| Komisyon Adı | : | BAYINDIRLIK, İMAR, ULAŞTIRMA VE TURİZM KOMİSYONU |
| Konu | : | Coğrafi Bilgi Sistemleri ile Bazı Kanunlarda Değişiklik Yapılması Hakkında Kanun Teklifi (2/2512) |
| Dönemi | : | 27 |
| Yasama Yılı | : | 3 |
| Tarih | : | 15 .01.2020 |
MUSTAFA DEMİR (İstanbul) - Başkanım, bu imar planları ve imar planlarına dayanılarak yapılan uygulamalar, bu işlemlerin neticesinde mülkiyet hakkına dokunma. Aslında, 3 tane temel dayanağımız var bizim, ivedi usulde mahkemelerin ne olduğuna ilişkin. Mülkiyet hakkına dokunulmakta ve vatandaşların kendi mülkiyetlerinin tasarrufu engelleniyor; bu bir.
İkincisi: Şehir açısından son derece önemli olan bir planlama süreci akamete uğruyor. Şimdi, mesela, mahkeme karar verdi ve planları durdurdu. Arkasından, asıl kararın verileceği süre, en az beş veya altı yıl geçiyor. Şimdi, altı yıl içerisinde siz şehrin en canlı yerini, en yaşayan yerini nasıl imarsız bırakabilirsiniz? Bu, aslında, mülkiyet hakkının ötesinde, şehirde yaşayan bütün herkesin hak ve hukukunu gasbeden bir durum.

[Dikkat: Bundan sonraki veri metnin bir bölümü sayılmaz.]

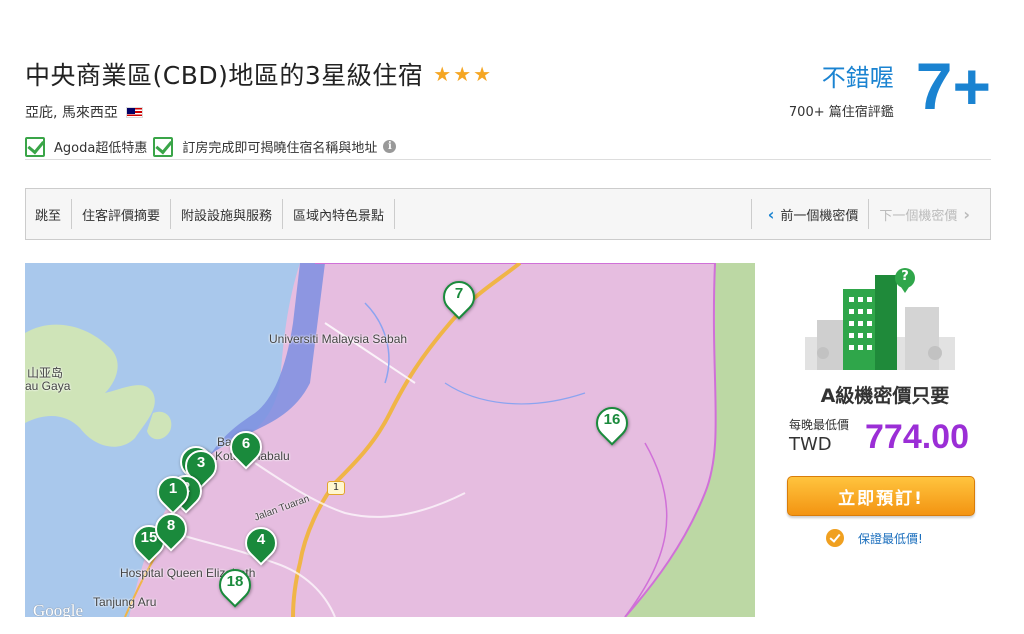  What do you see at coordinates (880, 319) in the screenshot?
I see `hidden-hotel-building-icon` at bounding box center [880, 319].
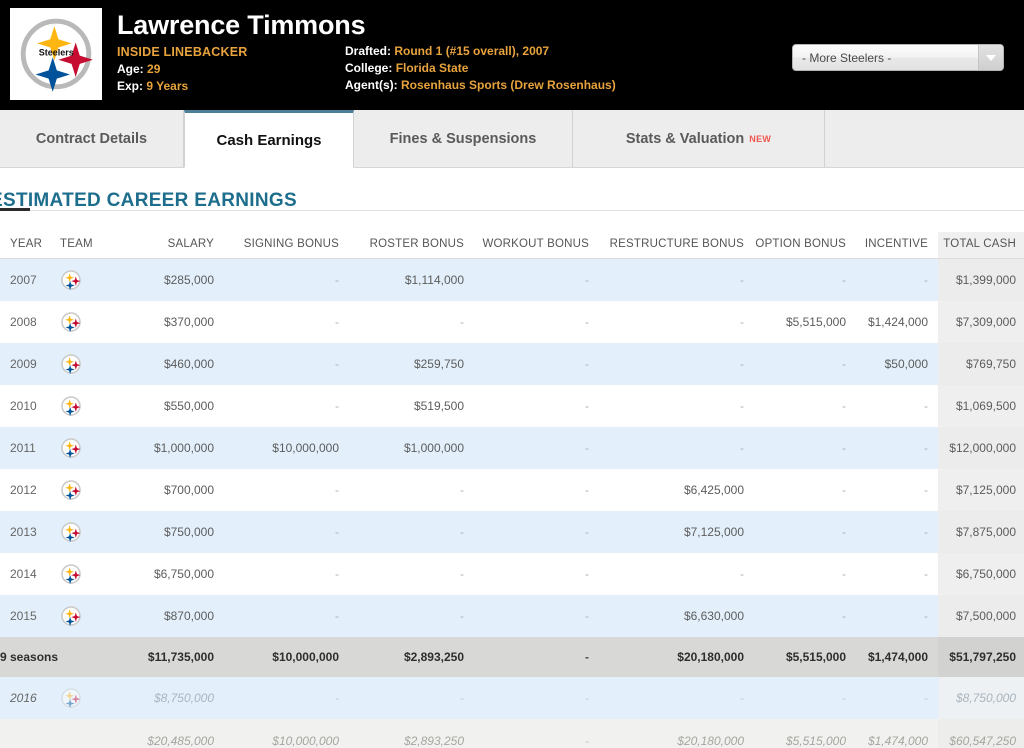 The width and height of the screenshot is (1024, 748). What do you see at coordinates (676, 246) in the screenshot?
I see `column-header-restructure: RESTRUCTURE BONUS` at bounding box center [676, 246].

Üçüncüsü de -o 18 uygulamasında çok gündeme geldi- geriye dönüşü mümkün olmayan mağduriyetler yaşanıyor yani kök parsele ulaşamıyorsunuz. Kök parselin sahibi bir tarafta, parsel başka bir tarafta kalıyor. Siz nasıl bunu gerçekleştirebilirsiniz? Hasılıkelam, nereden bakarsanız bakın, hem şehir açısından hem insan hak ve hukuku açısından hem de mülkiyet açısından mutlaka olması gereken bir durum.